Der Arbiter machte kurzen Prozess und warf den Captain und mich aus dem Saal. Der Captain grinste sich eins, ich mir auch und wir warteten geduldig auf das Ende der „Verhandlung“. Geredet haben wir natuerlich kein Wort miteinander.

Nach etwa einer Stunde kamen alle Beteiligten aus dem Saal und wir gingen in ein Restaurant zum Mittag essen. Dort erzaehlte mir meine Frau von den verschiedenen Anschuldigungen der Arbeiter wie „Underpayment of Wages, no Holiday Pay, no SSS“ und noch einiges mehr. Natuerlich hatte meine Frau alles abgestritten, und der Arbiter verlangte von uns fuer das naechste Hearing zwei Wochen spaeter die Payroll um zu sehen, was da geschrieben steht Auch die Quittungen von der SSS sollten wir mitbringen.

Wir hatten gerade fertig gegessen, da betrat der Buergermeister (Mayor) von Lantapan das Restaurant. Einige Minuten spaeter kam er zu uns an den Tisch und fragte, ob wir die Klage nicht zurueckziehen koennten. Schliesslich war der Captain ja in derselben Partei mit ihm, und so musste er schon Unterstuetzung leisten. Unsere Antwort war kurz und buendig:  Nur wenn die Klage vor dem Arbeitsgericht zurueck gezogen wuerde und der Captain sich oeffentlich bei mir entschuldigen wuerde.  Der Mayor meinte, warum er sich denn entschuldigen sollte und was das  mit dem „oeffentlich“ zu tun habe und ob das denn unbedingt sein muesse, worauf ich sagte, dass er ja auch „oeffentlich“ auf mich geschossen habe und ich darauf bestehen wuerde. „Was?“ fragte nun der Mayor verduzt. „Was heisst er hat geschossen?“ und ich erzaehlte ihm die ganze Geschichte. Dem Mayor wurde die Geschichte vom Captain natuerlich so erzaehlt, dass einer meiner Leute geschossen haette. Nun ich hatte ja wegen des Hearings bei der DOLE die ganzen Unterlagen dabei und gab dem Mayor zwei der eidestattlichen Versicherungen zu lesen, beide waren nicht von Familienmitgliedern abgegeben worden.
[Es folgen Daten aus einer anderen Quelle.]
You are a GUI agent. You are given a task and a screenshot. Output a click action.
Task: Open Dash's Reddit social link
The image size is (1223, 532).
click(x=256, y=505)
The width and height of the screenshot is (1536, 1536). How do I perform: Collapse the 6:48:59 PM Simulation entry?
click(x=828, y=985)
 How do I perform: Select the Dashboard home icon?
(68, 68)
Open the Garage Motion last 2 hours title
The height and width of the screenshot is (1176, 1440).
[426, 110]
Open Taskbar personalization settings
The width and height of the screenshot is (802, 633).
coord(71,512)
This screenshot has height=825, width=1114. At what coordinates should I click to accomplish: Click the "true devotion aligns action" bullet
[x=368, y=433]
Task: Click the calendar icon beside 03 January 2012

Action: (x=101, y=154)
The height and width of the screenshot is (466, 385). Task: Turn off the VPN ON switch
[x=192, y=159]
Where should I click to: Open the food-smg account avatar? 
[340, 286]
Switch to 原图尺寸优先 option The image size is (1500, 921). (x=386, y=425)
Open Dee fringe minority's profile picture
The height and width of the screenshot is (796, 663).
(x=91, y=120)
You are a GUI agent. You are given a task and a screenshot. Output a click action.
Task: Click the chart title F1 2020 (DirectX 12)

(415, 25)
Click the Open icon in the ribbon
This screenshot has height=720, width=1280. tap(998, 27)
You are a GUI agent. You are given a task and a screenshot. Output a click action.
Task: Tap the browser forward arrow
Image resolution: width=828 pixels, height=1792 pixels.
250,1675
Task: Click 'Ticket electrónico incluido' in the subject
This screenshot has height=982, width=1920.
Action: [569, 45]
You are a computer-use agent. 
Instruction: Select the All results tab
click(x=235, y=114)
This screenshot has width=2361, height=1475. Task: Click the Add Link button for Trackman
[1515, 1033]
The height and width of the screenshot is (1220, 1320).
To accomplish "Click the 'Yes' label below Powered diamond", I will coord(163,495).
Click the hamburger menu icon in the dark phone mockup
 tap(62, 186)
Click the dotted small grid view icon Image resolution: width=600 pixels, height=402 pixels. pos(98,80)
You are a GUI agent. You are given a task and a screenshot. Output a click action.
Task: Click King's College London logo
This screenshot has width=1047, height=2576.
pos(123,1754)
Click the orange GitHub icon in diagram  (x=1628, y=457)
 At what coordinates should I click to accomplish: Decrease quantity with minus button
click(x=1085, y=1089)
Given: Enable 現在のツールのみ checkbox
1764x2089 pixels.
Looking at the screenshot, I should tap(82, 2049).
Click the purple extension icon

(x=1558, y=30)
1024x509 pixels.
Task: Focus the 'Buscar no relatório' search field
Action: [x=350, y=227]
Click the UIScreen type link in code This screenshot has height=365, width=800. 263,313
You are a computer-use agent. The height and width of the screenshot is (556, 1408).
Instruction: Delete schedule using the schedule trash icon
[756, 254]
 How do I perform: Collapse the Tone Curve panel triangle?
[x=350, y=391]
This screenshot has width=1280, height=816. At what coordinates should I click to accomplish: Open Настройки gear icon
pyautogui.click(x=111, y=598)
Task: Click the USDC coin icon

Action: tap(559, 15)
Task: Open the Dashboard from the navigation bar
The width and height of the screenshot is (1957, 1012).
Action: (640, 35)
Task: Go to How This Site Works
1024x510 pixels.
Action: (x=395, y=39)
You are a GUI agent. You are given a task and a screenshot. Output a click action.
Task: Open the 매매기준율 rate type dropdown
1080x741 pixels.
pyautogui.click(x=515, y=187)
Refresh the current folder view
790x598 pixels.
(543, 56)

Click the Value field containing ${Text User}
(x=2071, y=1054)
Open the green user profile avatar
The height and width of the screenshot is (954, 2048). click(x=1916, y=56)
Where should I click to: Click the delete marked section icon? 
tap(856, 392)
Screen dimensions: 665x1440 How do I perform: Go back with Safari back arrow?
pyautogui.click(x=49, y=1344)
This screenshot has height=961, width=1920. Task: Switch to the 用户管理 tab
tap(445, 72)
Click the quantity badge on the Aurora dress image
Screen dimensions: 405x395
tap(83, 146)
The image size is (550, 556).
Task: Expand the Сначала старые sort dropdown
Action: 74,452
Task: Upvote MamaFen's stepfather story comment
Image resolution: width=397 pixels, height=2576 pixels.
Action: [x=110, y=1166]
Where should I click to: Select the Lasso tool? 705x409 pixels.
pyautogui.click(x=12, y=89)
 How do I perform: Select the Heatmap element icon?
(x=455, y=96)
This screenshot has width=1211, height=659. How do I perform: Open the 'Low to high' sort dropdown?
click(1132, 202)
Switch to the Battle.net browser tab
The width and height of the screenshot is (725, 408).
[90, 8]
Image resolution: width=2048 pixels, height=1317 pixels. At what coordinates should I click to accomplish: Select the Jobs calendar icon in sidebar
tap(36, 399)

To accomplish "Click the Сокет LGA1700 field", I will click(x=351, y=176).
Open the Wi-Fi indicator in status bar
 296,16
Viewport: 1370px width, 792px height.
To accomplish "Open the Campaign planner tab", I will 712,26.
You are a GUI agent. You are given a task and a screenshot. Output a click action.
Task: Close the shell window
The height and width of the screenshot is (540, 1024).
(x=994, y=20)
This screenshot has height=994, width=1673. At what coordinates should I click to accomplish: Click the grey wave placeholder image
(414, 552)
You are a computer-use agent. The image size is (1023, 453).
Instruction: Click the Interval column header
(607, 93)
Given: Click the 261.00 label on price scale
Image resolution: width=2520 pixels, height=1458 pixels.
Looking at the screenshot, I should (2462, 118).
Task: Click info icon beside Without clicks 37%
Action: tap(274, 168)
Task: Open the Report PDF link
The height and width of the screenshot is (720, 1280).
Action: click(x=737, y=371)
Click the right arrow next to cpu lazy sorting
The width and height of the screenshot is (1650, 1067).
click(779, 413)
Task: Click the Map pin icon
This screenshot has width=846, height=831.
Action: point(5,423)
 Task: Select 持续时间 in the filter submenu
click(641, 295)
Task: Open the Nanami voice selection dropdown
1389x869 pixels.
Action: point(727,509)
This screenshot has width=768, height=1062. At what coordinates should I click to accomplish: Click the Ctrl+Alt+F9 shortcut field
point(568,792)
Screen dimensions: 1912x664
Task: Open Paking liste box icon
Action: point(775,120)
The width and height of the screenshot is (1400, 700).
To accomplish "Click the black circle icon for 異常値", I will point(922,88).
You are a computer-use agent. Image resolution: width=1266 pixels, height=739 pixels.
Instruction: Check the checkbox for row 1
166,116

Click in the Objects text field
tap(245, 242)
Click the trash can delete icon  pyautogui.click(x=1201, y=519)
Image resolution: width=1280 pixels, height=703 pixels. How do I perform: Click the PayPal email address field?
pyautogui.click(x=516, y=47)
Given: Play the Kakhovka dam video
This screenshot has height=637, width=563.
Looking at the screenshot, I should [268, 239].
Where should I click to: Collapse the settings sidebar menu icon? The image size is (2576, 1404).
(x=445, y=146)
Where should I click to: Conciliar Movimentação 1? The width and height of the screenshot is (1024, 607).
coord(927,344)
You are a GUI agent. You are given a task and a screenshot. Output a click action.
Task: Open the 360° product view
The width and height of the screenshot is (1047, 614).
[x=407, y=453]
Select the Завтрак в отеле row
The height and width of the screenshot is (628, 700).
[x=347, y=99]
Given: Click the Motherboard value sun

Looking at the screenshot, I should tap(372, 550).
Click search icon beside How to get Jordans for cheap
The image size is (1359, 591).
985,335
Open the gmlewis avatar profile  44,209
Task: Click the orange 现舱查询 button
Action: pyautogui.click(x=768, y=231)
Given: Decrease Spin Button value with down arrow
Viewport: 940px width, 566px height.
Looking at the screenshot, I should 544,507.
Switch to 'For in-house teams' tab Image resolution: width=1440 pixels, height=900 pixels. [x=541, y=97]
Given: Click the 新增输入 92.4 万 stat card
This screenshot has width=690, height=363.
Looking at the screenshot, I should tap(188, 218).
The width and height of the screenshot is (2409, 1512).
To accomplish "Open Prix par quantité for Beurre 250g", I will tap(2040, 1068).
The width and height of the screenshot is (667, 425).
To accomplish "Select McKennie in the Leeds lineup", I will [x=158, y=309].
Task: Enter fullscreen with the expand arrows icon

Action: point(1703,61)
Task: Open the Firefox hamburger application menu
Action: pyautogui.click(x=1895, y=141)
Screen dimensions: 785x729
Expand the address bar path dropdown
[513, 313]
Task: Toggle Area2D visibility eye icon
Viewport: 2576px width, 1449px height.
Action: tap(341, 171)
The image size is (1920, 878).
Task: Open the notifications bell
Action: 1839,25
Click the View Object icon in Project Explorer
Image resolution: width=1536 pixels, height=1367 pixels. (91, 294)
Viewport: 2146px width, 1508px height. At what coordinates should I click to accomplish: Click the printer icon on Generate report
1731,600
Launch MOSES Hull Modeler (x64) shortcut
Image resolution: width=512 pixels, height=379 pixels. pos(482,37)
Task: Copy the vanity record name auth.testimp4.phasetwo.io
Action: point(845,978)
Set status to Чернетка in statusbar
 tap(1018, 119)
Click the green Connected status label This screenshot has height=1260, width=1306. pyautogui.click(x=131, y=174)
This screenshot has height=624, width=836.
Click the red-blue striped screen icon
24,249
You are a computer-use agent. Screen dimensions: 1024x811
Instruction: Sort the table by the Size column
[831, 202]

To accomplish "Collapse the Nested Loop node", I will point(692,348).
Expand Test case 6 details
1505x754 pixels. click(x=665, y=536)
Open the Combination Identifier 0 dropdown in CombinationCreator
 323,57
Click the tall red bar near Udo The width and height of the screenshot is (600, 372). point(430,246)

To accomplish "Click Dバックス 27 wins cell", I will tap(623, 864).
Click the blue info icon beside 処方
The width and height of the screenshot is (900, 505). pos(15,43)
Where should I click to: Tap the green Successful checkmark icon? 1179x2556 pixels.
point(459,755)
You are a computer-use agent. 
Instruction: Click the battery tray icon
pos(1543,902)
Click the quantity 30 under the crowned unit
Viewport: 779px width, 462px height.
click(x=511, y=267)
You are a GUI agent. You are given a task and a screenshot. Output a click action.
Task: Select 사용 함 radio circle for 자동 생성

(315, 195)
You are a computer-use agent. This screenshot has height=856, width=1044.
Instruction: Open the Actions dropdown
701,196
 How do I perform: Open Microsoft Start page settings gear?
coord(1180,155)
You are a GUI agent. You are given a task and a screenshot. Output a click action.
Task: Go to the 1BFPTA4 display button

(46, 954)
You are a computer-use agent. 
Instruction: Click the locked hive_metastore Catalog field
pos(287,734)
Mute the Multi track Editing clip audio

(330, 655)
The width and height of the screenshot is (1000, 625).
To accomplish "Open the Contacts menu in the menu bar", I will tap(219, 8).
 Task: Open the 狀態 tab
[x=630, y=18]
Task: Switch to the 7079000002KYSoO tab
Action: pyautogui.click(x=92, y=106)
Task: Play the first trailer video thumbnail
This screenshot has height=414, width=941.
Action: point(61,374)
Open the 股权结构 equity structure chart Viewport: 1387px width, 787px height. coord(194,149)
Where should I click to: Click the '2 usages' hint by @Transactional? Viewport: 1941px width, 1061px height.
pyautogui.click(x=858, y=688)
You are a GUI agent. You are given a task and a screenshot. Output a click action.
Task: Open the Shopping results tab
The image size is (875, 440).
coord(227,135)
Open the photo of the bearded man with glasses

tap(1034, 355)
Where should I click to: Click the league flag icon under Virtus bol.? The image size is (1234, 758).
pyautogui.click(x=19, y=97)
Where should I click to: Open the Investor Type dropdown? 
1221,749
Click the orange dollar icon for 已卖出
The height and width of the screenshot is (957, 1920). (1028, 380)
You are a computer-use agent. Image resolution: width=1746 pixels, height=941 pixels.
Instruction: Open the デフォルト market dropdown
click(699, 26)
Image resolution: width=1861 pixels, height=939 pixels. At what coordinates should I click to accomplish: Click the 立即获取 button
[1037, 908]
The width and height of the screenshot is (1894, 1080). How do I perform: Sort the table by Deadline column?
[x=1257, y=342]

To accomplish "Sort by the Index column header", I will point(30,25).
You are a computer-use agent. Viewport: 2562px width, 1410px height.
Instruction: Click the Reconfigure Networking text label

Das stellte ihn erst mal ruhig und er verabschiedete sich mit den Worten, er wuerde das mit dem Barangay Captain besprechen.

Beim zweiten Hearing vor dem Arbiter zwei Wochen spaeter blieben der Captain und ich draussen sitzen aber schon nach fuenf Minuten rief mich der Arbiter in den Saal. Er pruefte gerade die Payroll und da ich sie gefuehrt habe, hatte er einige Fragen an mich. Nachdem ich alles beantwortet hatte, pruefte er die Daten wegen Feiertagen und Sonntagen. Zum Glueck gab es damals nicht so viele Feiertage und wir hatten unsere Auslieferungen eh so gelegt, dass Sonntagsarbeit nicht noetig gewesen war. Als er fertig war, meinte er, er koenne keine Verletzungen des Arbeitrechtes erkennen und riet den Klaegern die Klage zurueck zu ziehen. Worauf die aber heftigst protestierten und behaupteten, dass die Payroll gefaelscht sei. Auf die Frage hin, ob sie Beweise haetten, meinte der Sprecher der Arbeiter – uebrigens ein Farmer, den ich frueher mal finanziert hatte und der mir heute noch 28500 Pesos schuldet – dass ihre einstimmige Aussage zu dieser Behauptung ja wohl Beweis genug sei. Das wiederum verneinte der Arbiter mit der Bemerkung, sie haetten die Payroll ja unterschrieben. Es ging hin und her und der Arbiter brach die Sitzung um 12 Uhr ab und setzte einen neuen Termin 3 Wochen spaeter.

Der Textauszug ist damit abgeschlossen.